Not many people knew about the blog then; keeping it quiet preserved my genius fantasies. Trial by anonymity seemed safer than revealing my self-importance to family and friends. A regular fan base was necessary for back-up, proof that I had something before letting loved ones in on what I’d been up to. This optimistic plan disintegrated when the first comment from a stranger threw me into a tailspin – I was convinced a stalking scenario was brewing. Finger hovering over the ‘delete blog’ button, I wondered if Ernest Hemingway ever felt this insecure.

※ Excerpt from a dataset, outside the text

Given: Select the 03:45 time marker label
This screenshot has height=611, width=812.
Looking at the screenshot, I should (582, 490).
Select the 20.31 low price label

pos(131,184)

An early blog post, accepted for publication to a website, boosted my confidence. Eventually, the blog came into the light and encouragement via fellow bloggers and loved ones kept me going. Sharing stories was something I loved to do, and other bloggers were touchstones, giving me virtual pats on the head while I ran headlong into the jagged edges of the internet. I settled into a corner and continued to plug away, some days spending hours writing words that wouldn’t see the light of day, all the while checking in with fellow toilers who live similar lives all over the world.
This trajectory is not atypical for most people. We find our place among those who are like us. Bloggers read and share each other’s blog posts. We find each other on Facebook. We are each other’s reader base, clients, and friends. Some of us are busier at blogging than others. For some, this is a paid gig, and for others, it is a hobby that takes a backseat when life gets busy.
For me, writing a blog was a hopeful start to a writing career – I thought I’d be Stephen King by now. As years pass I settle into the realization that I haven’t done the work consistently in making this my job. Writing comes after many other responsibilities.
Blogging, though around for a while, is a new frontier. The landscape changes quickly. There are many lists of things you can do to have a successful (read: money-making) blog. There is no one formula. The current trend for blogs is to tell stories or arrange your website to earn cash. You can sell a lifestyle, using words in titles and content that draw the most click$. I choose to tell stories using my own words. It is the slow lane to little money, and the fast lane to none.
Monetization is the name of a blogging game I haven’t played well. I try to read articles on how to make your website work for you and click out a few paragraphs in. Commencing a blogging education today is committing to riding a wave that never ends. I’ve dipped my toe in the water: a few ads earn about a dime a day. Reviews net a few dollars and some personal items.
Blogging conferences are held where bloggers network, pass out contact cards, and link up with brands to promote themselves and learn how to make their blogs noticeable and thus more successful. Bloggers sit in on informational sessions, learning how to make their blogs stand out. The sole conference I attended was really for writers, where I chose to ignore branding and marketing sessions in lieu of tips on how to improve my writing.
I’ve only been doing this for five years. It’s not a lifetime. Spending an hour or two a day on an activity does not a career make. I like to write about myself and my family, share amusing snippets of life. Building relationships with people around the world is a nice bonus, a welcome reminder of my cherished pen pal days.
Throughout all of this is something that I relish: connections. Writing to get words out is one thing, and writing for money is another. What I really love about having a blog is that it links me with others. We have the power and the space to start conversations that otherwise wouldn’t exist. Relationships begin and are encouraged through typed words. They don’t have monetary value on their own. The value is in the words and what they mean to us, together.
Is blogging dead? Not here. Here, you will see words on a screen. I might be an idiot who hasn't cashed in on the 1,000 ways to make a fortune online, but I’m okay being that person, that old-school blogger.